Abstract 3
Category: Basic Science

At the end of the session, participants will be able to:

  1. To appreciate when and where keratan sulfate (KS) appears in the human fetal forebrain and the nature of proteoglycans in general
  2. To understand how KS forms a chemical template, temporary for migratory neuroblasts and permanent for axonal fascicles
  3. To know the method of demonstration of proteoglycans in tissue sections and that they are not visualized by electron microscopy or by neuroimaging

COI Disclosure:

None to disclose.

Harvey B. Sarnat [1,2] and Weiming Yu [3]

 [1] Departments of Paediatrics, Pathology (Neuropathology) and Clinical Neurosciences, University of Calgary Cumming School of Medicine, Calgary, Alberta, Canada

[2] Alberta Children’s Hospital Research Institute (Owerko Centre)

[3] Department of Pathology and Laboratory Medicine, Alberta Children’s Hospital Calgary, Alberta, Canada

Presenter

Dr. Sarnat is Professor of Paediatrics, Pathology (Neuropathology) and Clinical Neurosciences at the University of Calgary. He is board-certified in Paediatrics and in Neurology in the U.S. and in Neurology by the Royal College of Physicians and Surgeons of Canada. Residency training in paediatrics was at the University of Illinois (Chicago) and in child neurology and neuropathology at the University of Virginia (Charlottesville). His academic interests and most research publications over many years are in the fields of neuroembryology, developmental (fetal and neonatal) neuropathology, brain malformations, neonatal neurology and the neuropathology of childhood epilepsy. He serves on the Editorial Boards of 9 journals and has over 200 research publications in peer-reviewed journals; he has authored, co-authored or edited 12 textbooks, and has contributed chapters to 130 specialty books and monographs. He is a member of the Commission on Neuropathology of the International League Against Epilepsy. 
Distinguished awards include giving the keynote Gordon Mathieson Lecture at the 50th anniversary meeting of the Canadian Association of Neuropathologists in 2010 and again in 2021, the Bernard Sachs Research Award and Lecture at the 45th annual meeting of the Child Neurology Society in 2016 and having an annual endowed lectureship in his name at the University of Calgary, the Harvey B. Sarnat Developmental Neuroanatomy and Neuropathology Lectureship, since 2013. He is a frequent invited speaker at many medical congresses and institutions within Canada and internationally in the U.S., Europe, Latin America, Japan, and Australia.

Target Audience:
Pathologists, Residents
Other – Write In (Required): basic neuroscientists

CanMEDS:
Medical Expert (the integrating role), Scholar, Professional

Keratan sulfate is a chemical template for neuroblast migratory pathways and axonal fascicles in human fetal forebrain.

Abstract

Objectives. Timing of keratan sulfate (KS) during morphogenesis in normally developing human fetal forebrain structures was studied. KS is a proteoglycan secreted in fetal brain by astrocytes and radial glia into extracellular parenchyma as granulofilamentous deposits. It envelops neurons except dendritic spines, repels glutamatergic and facilitates GABAergic axons. The same genes are expressed in both neuroblast migration and axonal growth.
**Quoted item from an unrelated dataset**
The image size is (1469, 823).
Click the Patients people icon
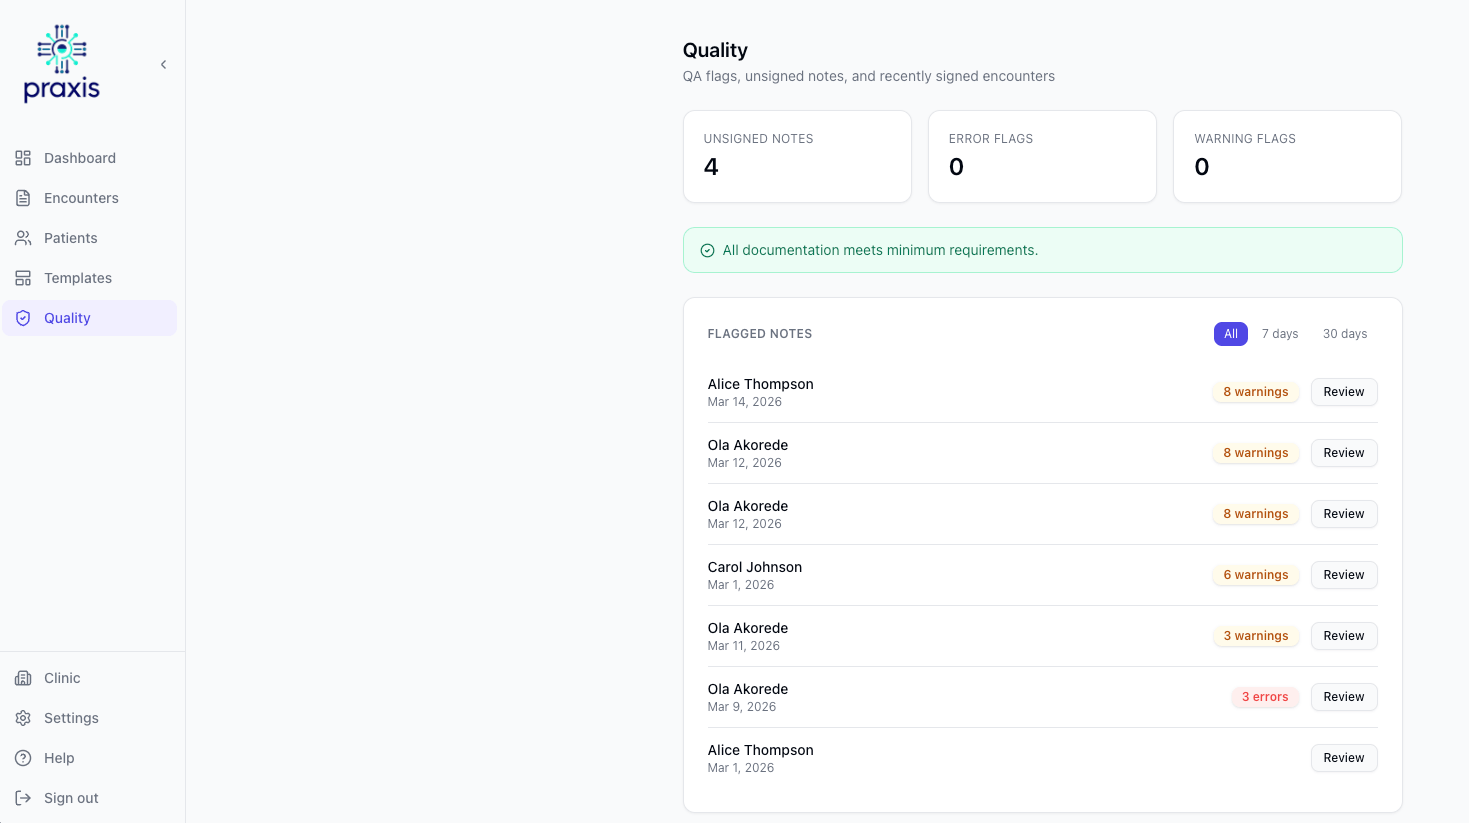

Methods. Twenty normal human fetal brains from 9-41 weeks gestational age were studied at autopsy. KS was examined by immunoreactivity in formalin-fixed paraffin sections, plus other markers including synaptophysin, S-100β protein, vimentin and nestin.

Results. Radial and tangential neuroblast migratory pathways from subventricular zone to cortical plate were marked by KS deposits as early as 9wk GA, shortly after neuroblast migration initiated. During later gestation this reactivity gradually diminished and disappeared by term. Long axonal fascicles of the internal capsule and short fascicles of intrinsic bundles of globus pallidus and corpus striatum also appeared as early as 9-12wk, as fascicular sleeves before axons even entered. Intense KS occurs in astrocytic cytoplasm and extracellular parenchyma at 9wk in globus pallidus, 15wk thalamus, 18wk corpus striatum, 22wk cortical plate, and hippocampus postnatally. Corpus callosum and anterior commissure do not exhibit KS at any age. Optic chiasm shows peripheral reactivity but not around intrinsic subfasciculi. Cross-immunoreactivity with aggrecan may confuse molecular distinctions.

Conclusion.  KS forms a putative chemical template (but not a structural scaffold) for many long and short axonal fascicles before axons enter and for neuroblast migratory pathways at initiation of migration.